> _INSTRUCTIONS TO FOLLOW_:
Please rewrite the part of the lines that opens with the line containing "Click the calendar icon for Fristenberechnung" and closes at the end of the lines as a two-column CSV with columns input and output. Give one row for each text paired with its answer, each in its own quoted field, with line breaks turned into spaces.

Begin RECORDS FOR THE TASK

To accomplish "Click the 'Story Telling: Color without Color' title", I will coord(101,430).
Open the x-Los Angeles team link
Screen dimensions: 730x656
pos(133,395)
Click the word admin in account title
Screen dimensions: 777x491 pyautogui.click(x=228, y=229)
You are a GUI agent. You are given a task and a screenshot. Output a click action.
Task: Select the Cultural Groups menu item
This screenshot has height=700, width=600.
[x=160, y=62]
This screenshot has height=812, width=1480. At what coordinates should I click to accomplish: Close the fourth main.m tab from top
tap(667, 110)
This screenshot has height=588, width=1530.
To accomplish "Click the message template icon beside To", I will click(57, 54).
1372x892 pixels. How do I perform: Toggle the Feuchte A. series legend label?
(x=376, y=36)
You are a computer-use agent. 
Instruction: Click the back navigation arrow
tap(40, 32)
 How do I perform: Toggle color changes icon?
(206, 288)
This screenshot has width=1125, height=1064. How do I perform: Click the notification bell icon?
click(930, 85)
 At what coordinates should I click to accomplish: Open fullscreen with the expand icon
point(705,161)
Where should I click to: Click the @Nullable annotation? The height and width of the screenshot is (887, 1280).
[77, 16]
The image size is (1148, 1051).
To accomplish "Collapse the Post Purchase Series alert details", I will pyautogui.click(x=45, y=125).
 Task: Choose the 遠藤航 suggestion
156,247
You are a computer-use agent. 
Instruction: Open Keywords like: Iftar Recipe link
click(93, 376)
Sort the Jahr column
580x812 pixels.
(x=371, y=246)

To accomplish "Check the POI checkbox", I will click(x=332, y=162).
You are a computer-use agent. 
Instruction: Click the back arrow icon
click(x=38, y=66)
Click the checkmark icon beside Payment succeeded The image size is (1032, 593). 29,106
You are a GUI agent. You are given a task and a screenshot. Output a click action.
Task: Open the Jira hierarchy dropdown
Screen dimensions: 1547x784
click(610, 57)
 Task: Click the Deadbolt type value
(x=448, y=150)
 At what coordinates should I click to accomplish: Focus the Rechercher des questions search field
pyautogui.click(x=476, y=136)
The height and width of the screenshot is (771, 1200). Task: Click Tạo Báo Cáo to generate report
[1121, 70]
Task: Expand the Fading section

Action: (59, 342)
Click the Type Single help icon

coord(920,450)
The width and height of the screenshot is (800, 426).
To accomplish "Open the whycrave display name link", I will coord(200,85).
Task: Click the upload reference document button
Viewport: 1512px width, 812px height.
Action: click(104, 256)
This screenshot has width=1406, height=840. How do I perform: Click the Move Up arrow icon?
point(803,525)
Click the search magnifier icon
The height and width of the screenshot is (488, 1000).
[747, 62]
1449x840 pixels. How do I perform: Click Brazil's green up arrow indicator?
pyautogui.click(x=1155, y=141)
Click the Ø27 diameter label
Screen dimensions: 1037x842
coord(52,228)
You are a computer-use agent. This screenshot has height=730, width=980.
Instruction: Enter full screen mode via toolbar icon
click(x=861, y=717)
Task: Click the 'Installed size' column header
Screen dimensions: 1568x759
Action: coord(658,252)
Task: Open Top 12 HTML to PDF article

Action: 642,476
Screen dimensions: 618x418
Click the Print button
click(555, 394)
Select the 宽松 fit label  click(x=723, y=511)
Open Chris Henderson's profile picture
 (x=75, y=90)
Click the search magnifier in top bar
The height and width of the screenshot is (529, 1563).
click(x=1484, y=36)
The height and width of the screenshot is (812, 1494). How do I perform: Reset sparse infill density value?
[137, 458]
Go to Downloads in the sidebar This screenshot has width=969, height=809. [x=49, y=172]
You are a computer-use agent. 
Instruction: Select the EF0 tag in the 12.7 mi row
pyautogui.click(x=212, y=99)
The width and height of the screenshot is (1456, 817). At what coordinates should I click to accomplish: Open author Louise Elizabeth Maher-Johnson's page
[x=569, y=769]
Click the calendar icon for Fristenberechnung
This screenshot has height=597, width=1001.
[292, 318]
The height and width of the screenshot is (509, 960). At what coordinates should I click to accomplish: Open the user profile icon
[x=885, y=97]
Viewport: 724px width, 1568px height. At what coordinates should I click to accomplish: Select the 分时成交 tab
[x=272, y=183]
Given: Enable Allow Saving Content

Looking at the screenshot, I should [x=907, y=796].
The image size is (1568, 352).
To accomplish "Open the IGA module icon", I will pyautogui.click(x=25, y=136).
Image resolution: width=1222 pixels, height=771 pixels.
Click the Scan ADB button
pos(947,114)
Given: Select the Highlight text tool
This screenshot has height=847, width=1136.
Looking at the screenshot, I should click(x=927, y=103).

End RECORDS FOR THE TASK

> _RESPONSE BELOW_:
input,output
"Click the calendar icon for Fristenberechnung This screenshot has height=597, width=1001.","[292, 318]"
"The height and width of the screenshot is (509, 960). At what coordinates should I click to accomplish: Open the user profile icon","[x=885, y=97]"
"Viewport: 724px width, 1568px height. At what coordinates should I click to accomplish: Select the 分时成交 tab","[x=272, y=183]"
"Given: Enable Allow Saving Content","Looking at the screenshot, I should [x=907, y=796]."
"The image size is (1568, 352). To accomplish ""Open the IGA module icon"",","I will pyautogui.click(x=25, y=136)."
"Image resolution: width=1222 pixels, height=771 pixels. Click the Scan ADB button","pos(947,114)"
"Given: Select the Highlight text tool This screenshot has height=847, width=1136.","Looking at the screenshot, I should click(x=927, y=103)."